Yes, he is fantastically vague when it comes to discussing the nuts and bolts of the dispute. Part of the problem apparently stemmed from Warners' reluctance to release the sheer volume of work he is capable of producing for fear of flooding the market. You can see the company's point. Prince's writing and recording habits are prolific to the point of profligacy. He tells me he wrote three songs the day before. Two of these were "worked on" in a recording studio session that ended at 5 am. He has hundreds of unreleased songs in the vault.
He cannot even remember whether or not he wrote any original material specifically for the Joffrey Ballet of Chicago's Billboards show featuring his music which has caused a sensation in the American dance world and is coming to the festival hall next month. "I am energised by music," he says. "Music is my reason for existence, writing it, playing it listening to it." Interviews have the opposite effect on him. A mixture of extreme shyness and overweening arrogance, he is an erratic and unforthcoming conversationalist. On February 14th he married his former backing singer and dancer Mayte, who is expecting his baby. But any talk of their relationship is strictly off-limits ("Too personal," he says, as if admonishing a naughty child). He will not discuss the lyrics to his songs. "Once they are in that record they are yours to make what you want of them. I don't want to spoil the process by explaining what I think they are about."
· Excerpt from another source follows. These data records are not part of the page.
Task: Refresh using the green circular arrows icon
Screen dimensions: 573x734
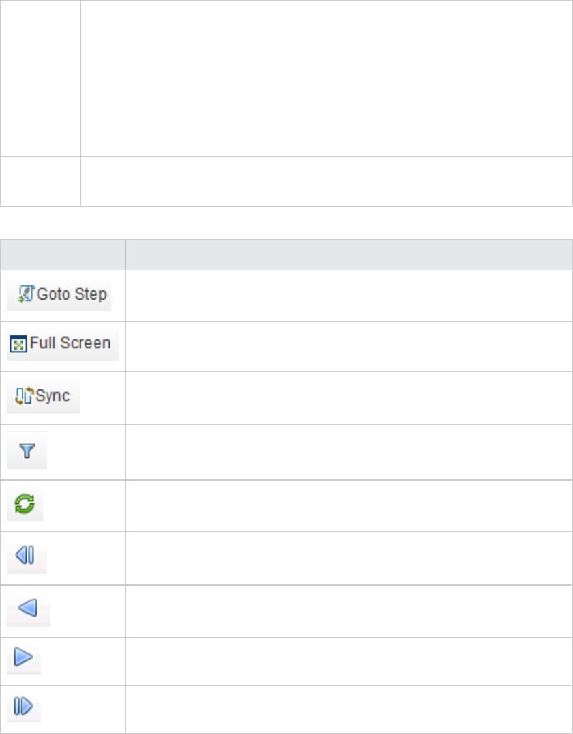Action: click(x=25, y=504)
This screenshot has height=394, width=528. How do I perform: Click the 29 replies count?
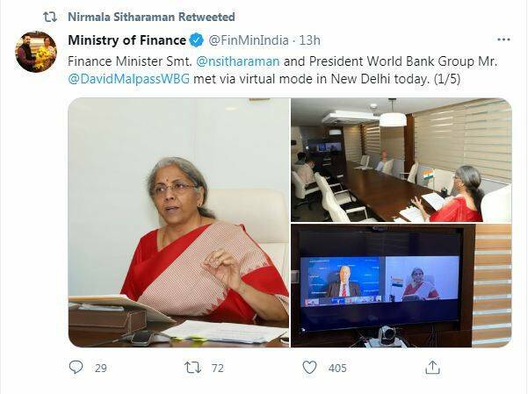pos(101,369)
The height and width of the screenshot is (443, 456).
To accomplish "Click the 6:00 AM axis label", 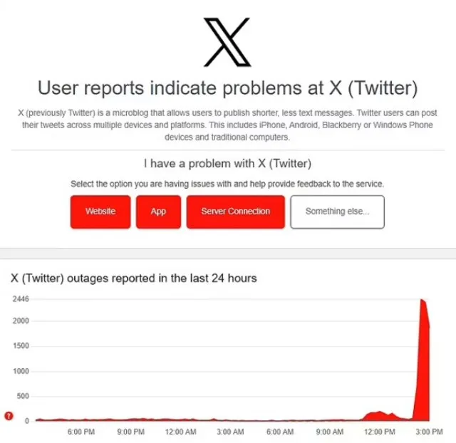I will coord(280,432).
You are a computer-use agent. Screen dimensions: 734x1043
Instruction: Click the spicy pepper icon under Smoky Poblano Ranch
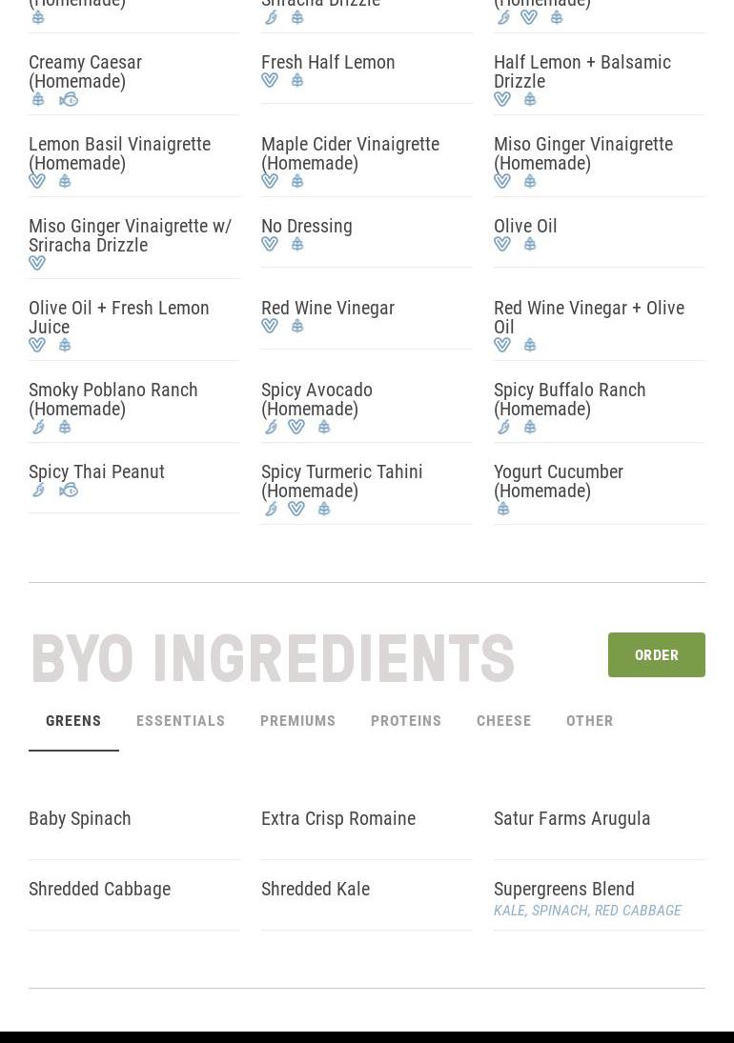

He will not say if he is negotiating a new recording contract and has no plans to tour. Despite finding himself at a significant watershed both in his personal and professional life, he does not wish to dwell on the past and will not talk about the future at all. Perhaps at the age of 38, he is feeling threatened by the prospect of growing older? "Not at all, I love growing older. You can figure things out quicker because you've seen how things happen in the past and so you what the results a certain action will have. Also, the older I get the closer I am to where I'm going, which is a better place." This is the only point at which he begins to get at all animated: "We all have a purpose within us. We are put here for a reason. My talent is God-given, but the music is made by me. I make the choices that make the music." He starts to sound like a preacher, an image reinforced by his long, black frock-coat and the gold cross-cum-arrow which dangles from his neck. A lot of cosmic waffle ensues. He insists I should read a book called Embraced by the Light by Betty Eadie, which is about near-death experiences and the I will fully understand what he is talking about. But he goes all coy when asked if he has had any near-death experiences himself: "That's too psychological." Interviewing him is like trying to shake hands with a shadow. He changed his name to a symbol in 1993 because his spirit told him to. Was he pleased that he had done it? "Absolutely." Would he consider changing it again? "Yes, if I was instructed to. I just do what I'm told."